==== Records provided

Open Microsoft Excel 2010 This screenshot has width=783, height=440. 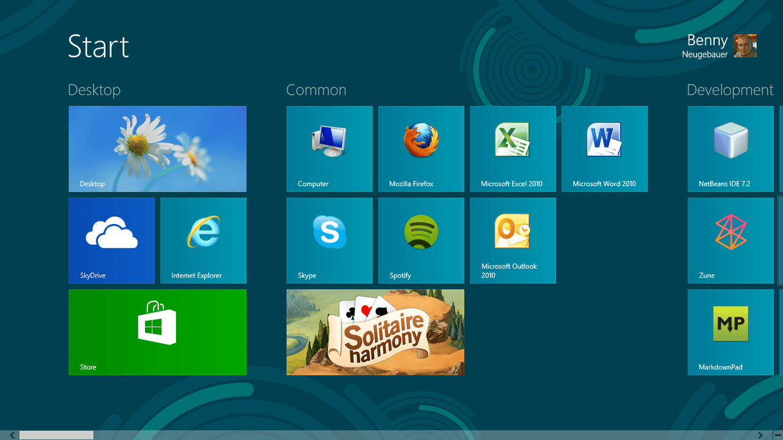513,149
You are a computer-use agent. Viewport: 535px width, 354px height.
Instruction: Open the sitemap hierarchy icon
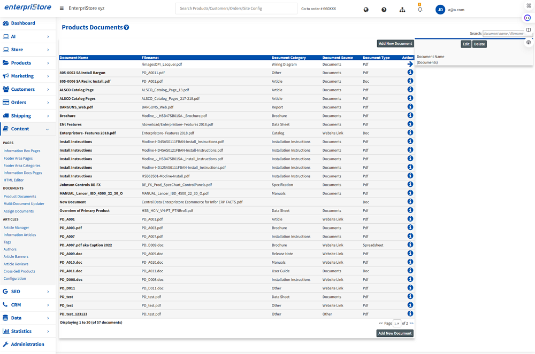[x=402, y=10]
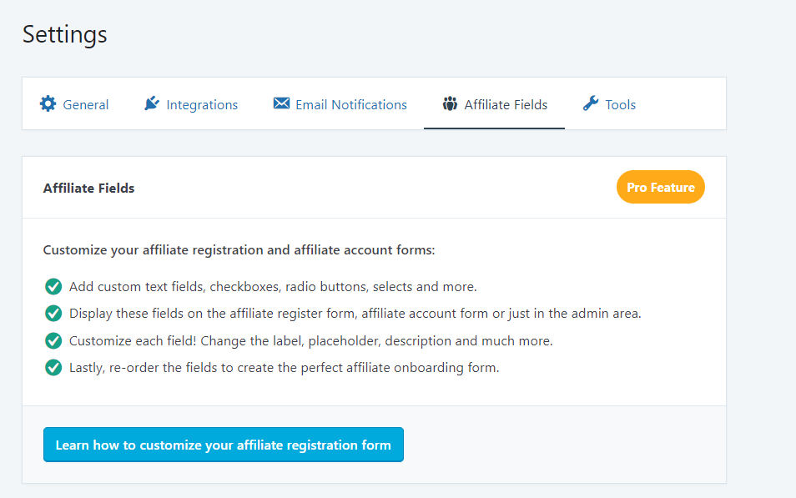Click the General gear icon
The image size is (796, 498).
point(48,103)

========
==== Records provided

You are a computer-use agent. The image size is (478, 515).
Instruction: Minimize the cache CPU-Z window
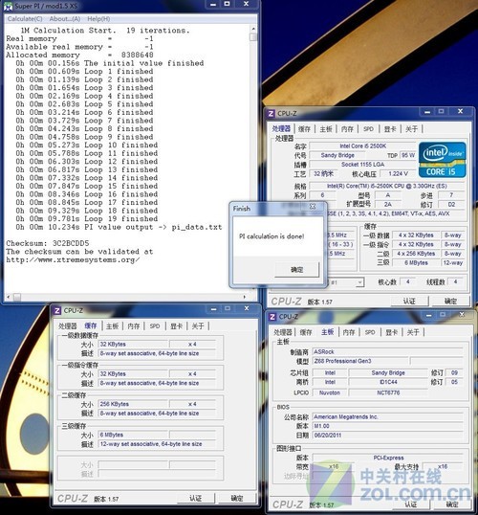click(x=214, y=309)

========
==== Records provided

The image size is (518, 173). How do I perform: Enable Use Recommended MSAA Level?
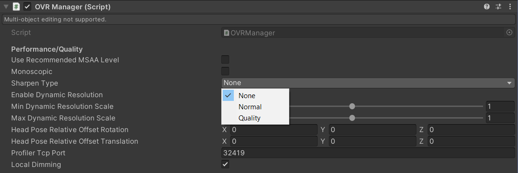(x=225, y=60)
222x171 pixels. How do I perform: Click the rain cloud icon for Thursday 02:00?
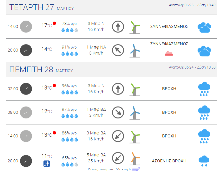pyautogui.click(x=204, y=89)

========

▶ Exercise
Read through the lines above and collect those that contain the string "computer".

▶ Solution for this problem
You are a computer-use agent. Viewport: 535px width, 354px height.
You are a computer-use agent. The image size is (478, 515).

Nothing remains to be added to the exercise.